Lucien Leuwen découvre Nancy
Lieu évoqué : Ville vieille, Nancy.
« Ce fut, sur les huit heures et demie du matin, le 24 de mars 183., et par un temps sombre et froid, que le 27e régiment des lanciers entra dans Nancy. Il était précédé par un corps de [musique] magnifique et qui eut le plus grand succès auprès des bourgeois et des grisettes de l’endroit […]
Nancy, cette ville si forte, chef-d’œuvre de Vauban, parut abominable à Lucien. La saleté, la pauvreté semblaient s’en disputer tous les aspects et les physionomies des habitants répondaient parfaitement à la tristesse des bâtiments.
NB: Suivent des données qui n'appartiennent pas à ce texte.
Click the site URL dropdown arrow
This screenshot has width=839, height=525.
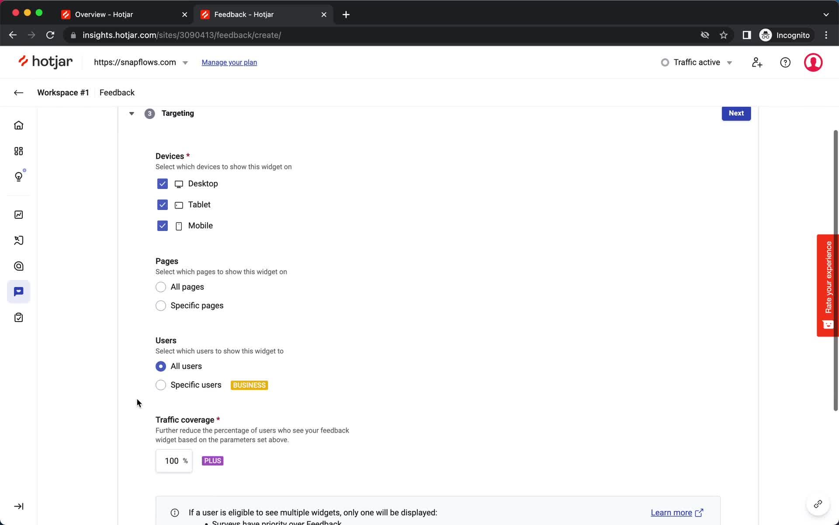185,62
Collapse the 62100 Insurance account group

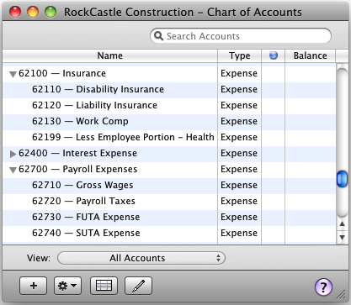tap(13, 74)
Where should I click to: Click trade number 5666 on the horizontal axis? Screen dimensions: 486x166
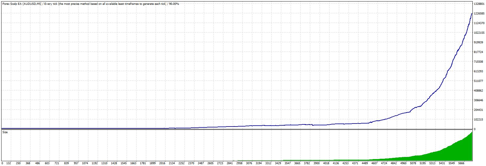tap(461, 163)
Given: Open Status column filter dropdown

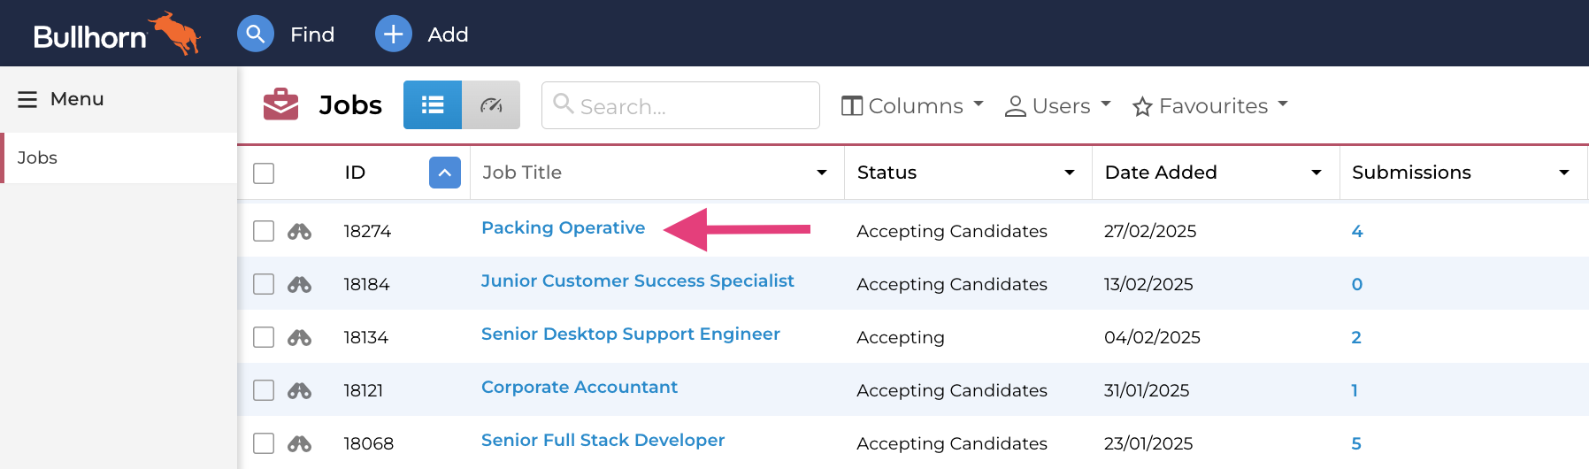Looking at the screenshot, I should click(x=1069, y=173).

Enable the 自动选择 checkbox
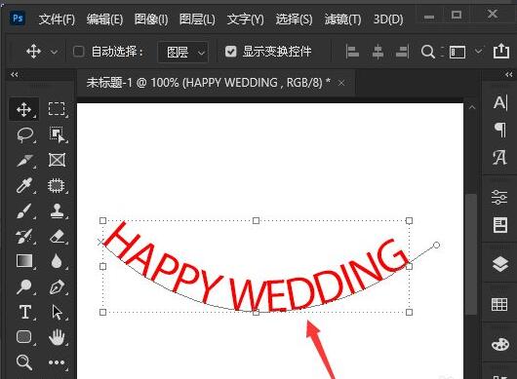click(x=78, y=52)
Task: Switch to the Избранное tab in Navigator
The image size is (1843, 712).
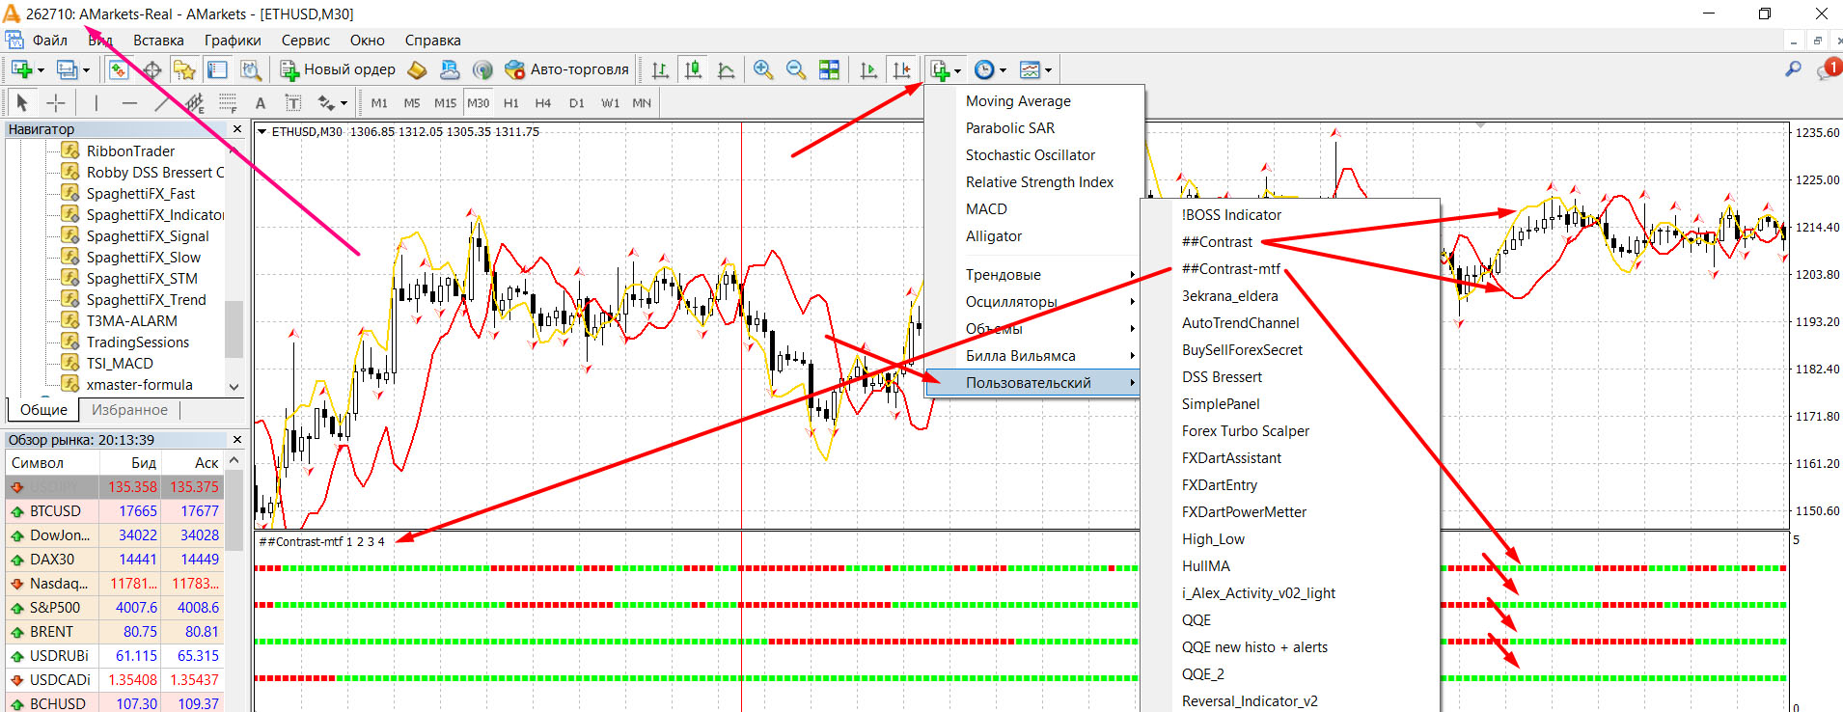Action: click(x=130, y=410)
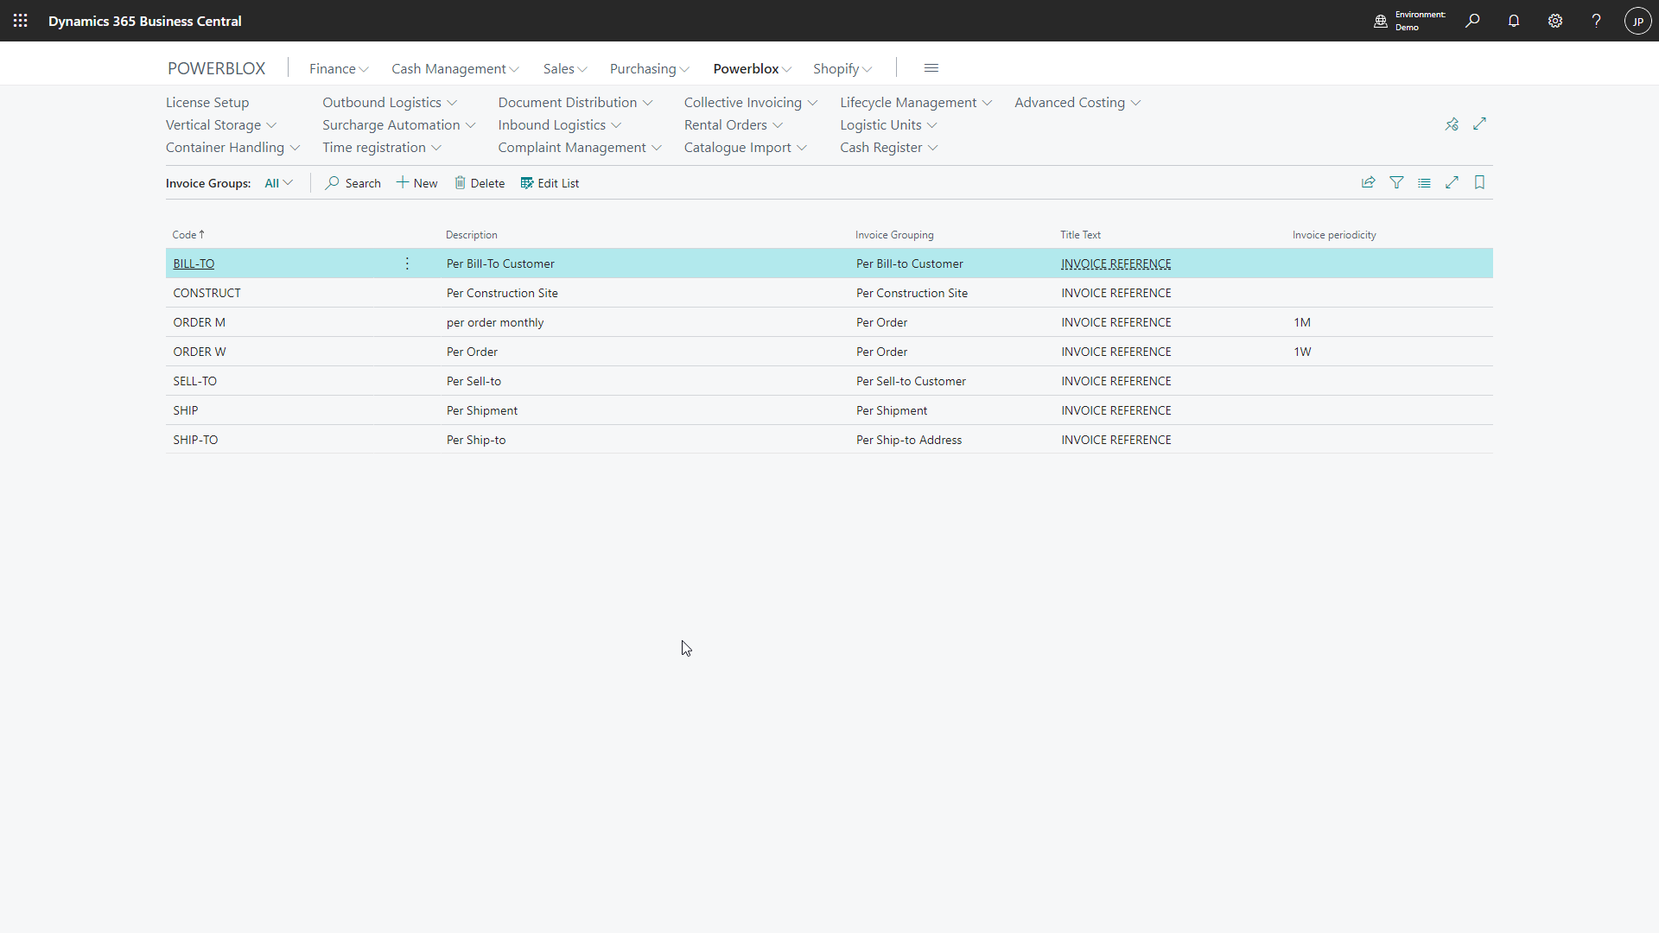Click the BILL-TO hyperlink
Viewport: 1659px width, 933px height.
pyautogui.click(x=194, y=263)
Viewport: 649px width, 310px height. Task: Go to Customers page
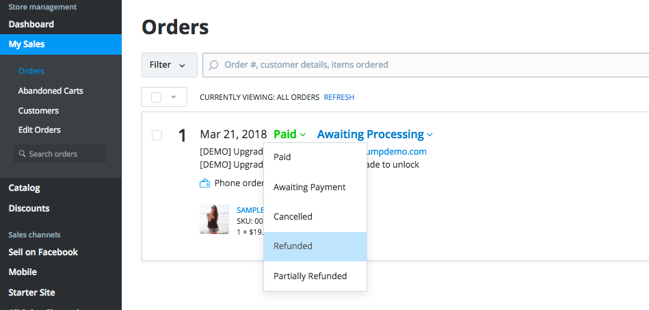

Lucien ne vit partout que des figures d’usuriers, des physionomies mesquines, pointues, hargneuses […] . Ce jeune Parisien, accoutumé aux figures polies de son pays, était navré. Les rues étroites, mal pavées, remplies d’angles et de recoins, n’avaient rien de remarquable qu’une malpropreté abominable ; au milieu coulait un ruisseau d’eau boueuse, qui lui parut une décoction d’ardoise.
Les murs écorchés et sales des maisons de Nancy, la boue noire, l’esprit envieux et jaloux de ses camarades, les duels nécessaires, le méchant pavé sur lequel glissait la crosse qu’on lui avait donnée, peut-être exprès, tout disparut. »
Stendhal, Lucien Leuwen, Le livre de Poche, 1989.